What of Thief’s politics? Naturally the police figure in this story, and in contrast to the sympathetic treatment both law enforcement and thieves receive in Heat, here the cops are portrayed very negatively. The men of Chicago PD are presented as brutish, cowardly and corrupt, parasitically syphoning off wealth from the city’s organised crime gangs, the activities of which they’re quite happy to see continue. Caan and his fellow criminals are a more mixed bunch, ranging from the violent but basically honourable (Caan himself, and his collaborator James Belushi), to the viciously deceitful and murderous (Robert Prosky’s crime boss). With this noirish, pessimistic view of both sides of the law characterising the film, Thief doesn’t readily divulge a definite politics. There’s clearly a masculinist overtone to this and Mann’s other crime thrillers, but it’s only relatively recently that masculinity and masculine values have become exclusively reactionary concerns. In 1981 left-wing politics could be robustly masculine too, with Marxist-Leninist groups active (sometimes violently so) and the US labour movement still a substantial political force, yet to be brought to its knees by restored laissez-faire capitalism.

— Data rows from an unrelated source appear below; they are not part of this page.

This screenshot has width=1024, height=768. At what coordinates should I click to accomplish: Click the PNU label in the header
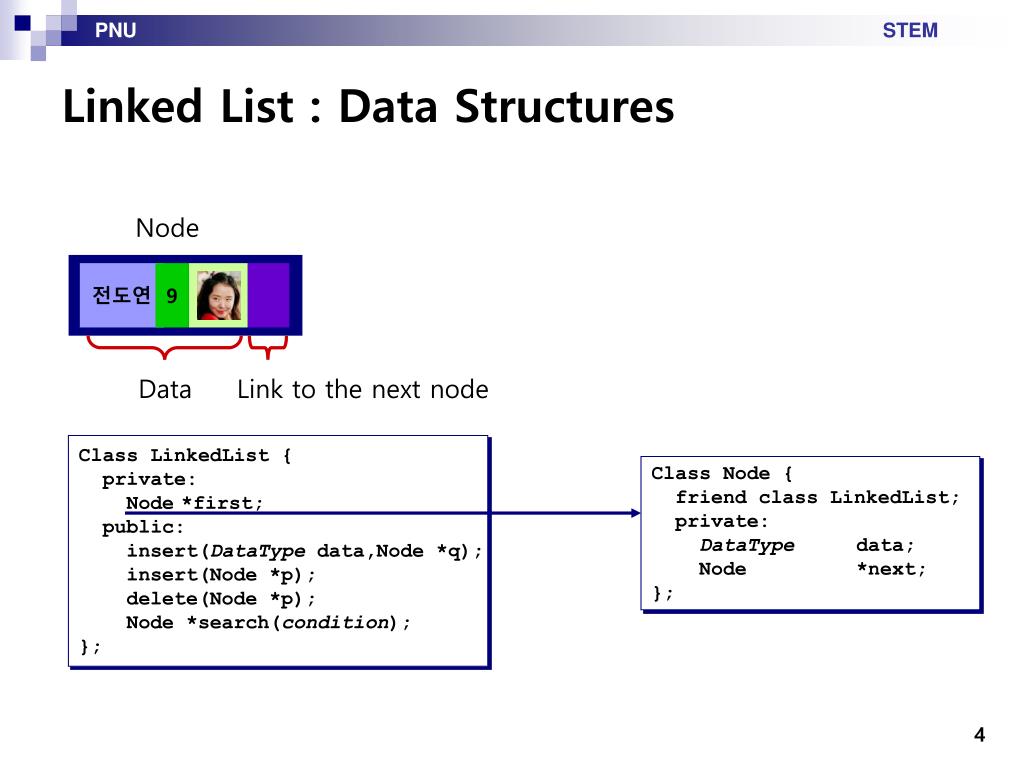coord(115,30)
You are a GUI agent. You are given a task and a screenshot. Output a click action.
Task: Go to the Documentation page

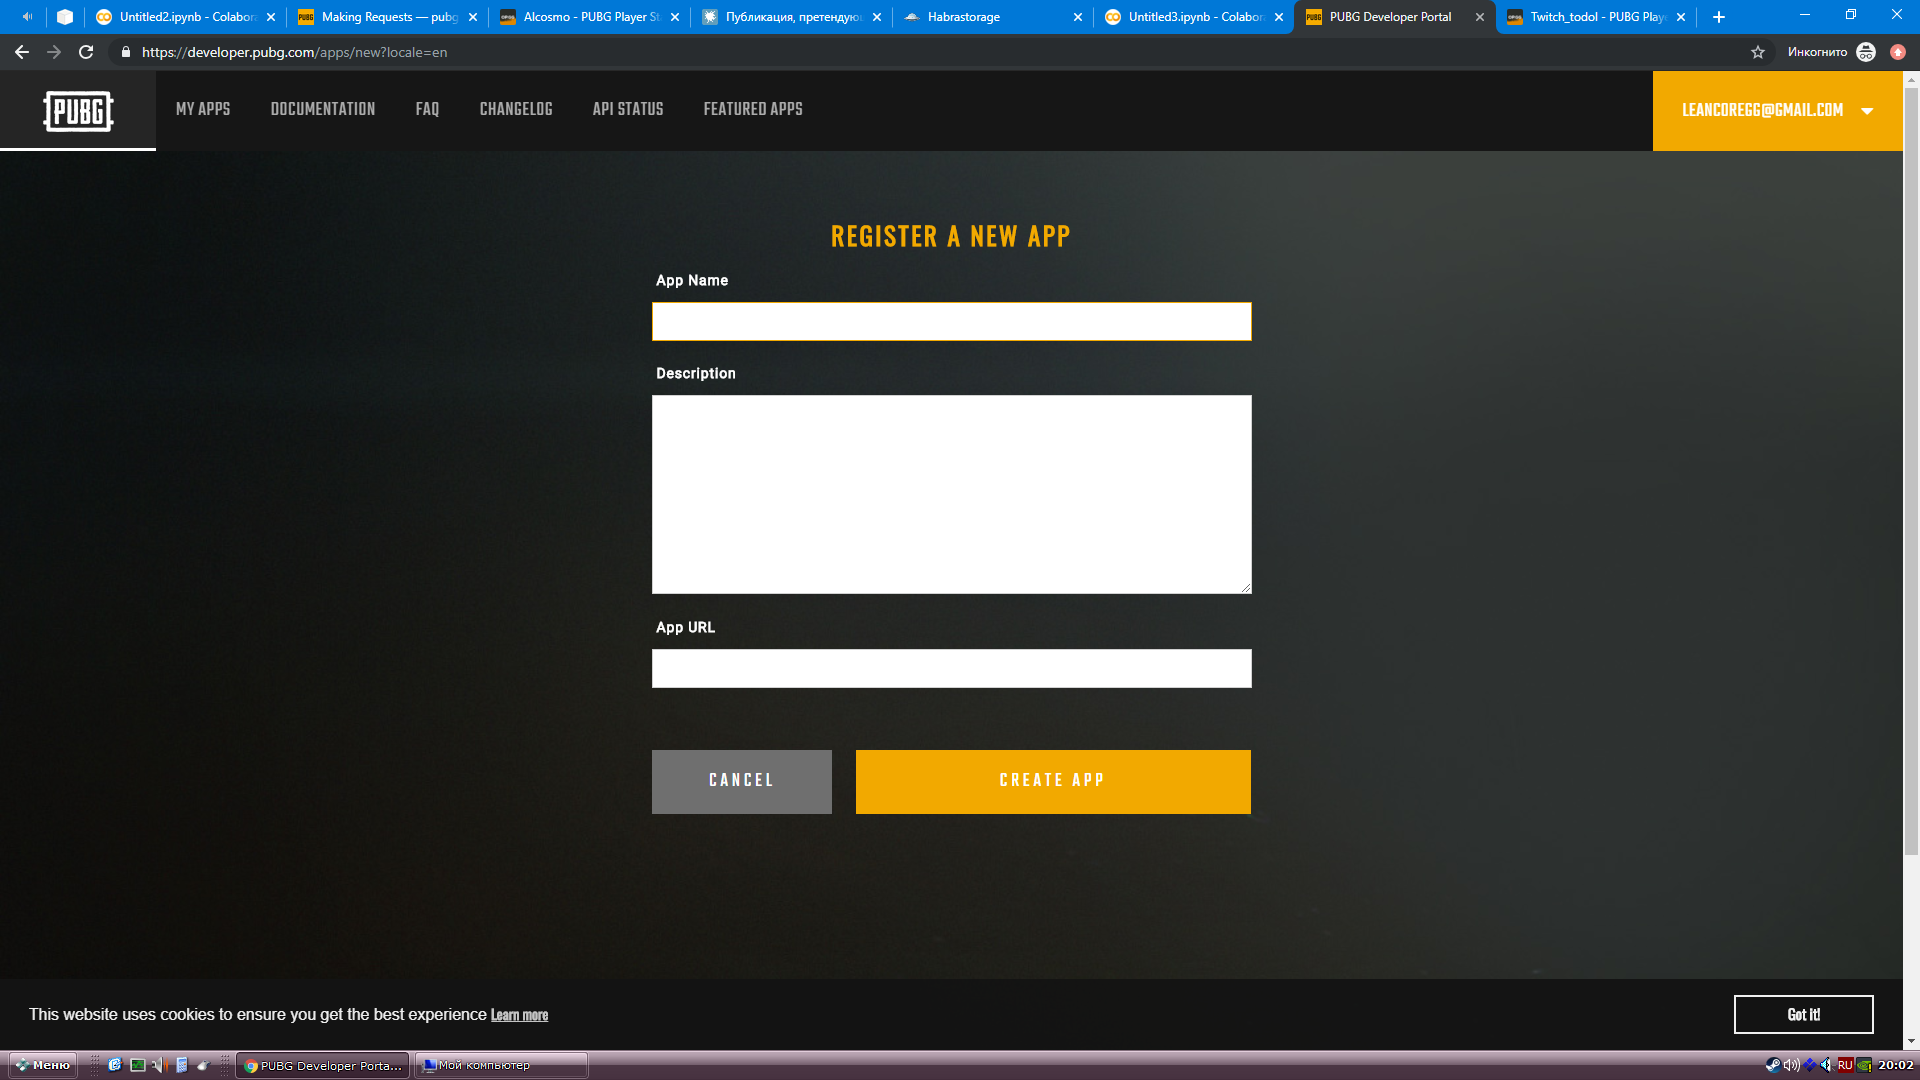pos(322,109)
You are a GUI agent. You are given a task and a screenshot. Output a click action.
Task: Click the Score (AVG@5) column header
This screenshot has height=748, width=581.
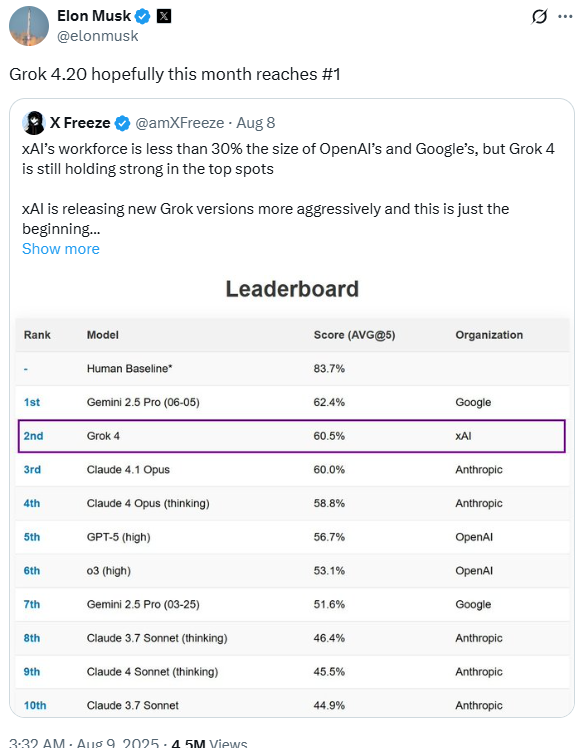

The mindset that seems to inform Thief is that survivalist one that Christopher Lasch identified as the dominant one of the Seventies1. A loss of interest in broader social causes accompanying a new, exclusive focus on the self in every respect: economic, sexual, spiritual. The utopian dreams of the Sixties were, if not dead, then certainly abandoned by most of those who’d pursued them (liberal boomers and some left-wingers of the so-called silent generation), producing what I’ve called The Decade of Disillusion. The desire of Caan’s safecracker to do one last big score and get out no doubt resonated with audiences still well acquainted with the Seventies preoccupation with escaping, or at least disengaging, from a seemingly crumbling society.
If Mann stands for something it is perhaps the value of a passionate engagement with the modern world. There’s no postmodern irony here, nor any Body Heat-style nostalgia for noir’s heyday, the hardboiled age of Chandler and Hammett. Thief can be looked upon as Mann’s tentative stab at presenting a ‘visionary present’ a la J.G. Ballard2, something that the director would more fully realise five years later with the remarkable Manhunter. More on that film in an upcoming post.
See Lasch’s The Culture of Narcissism, American Life in an Age of Diminishing Expectations (W. W. Norton, 1979).
Ballard told one interviewer he was a great fan of American thrillers, citing John Boorman’s 1967 classic Point Blank as his favourite. In fact it’s hard to think of a more Ballardian film than this remarkably weird Lee Marvin vehicle, including even Cronenberg’s Crash (more a Cronenbergian film than a Ballardian one in my opinion).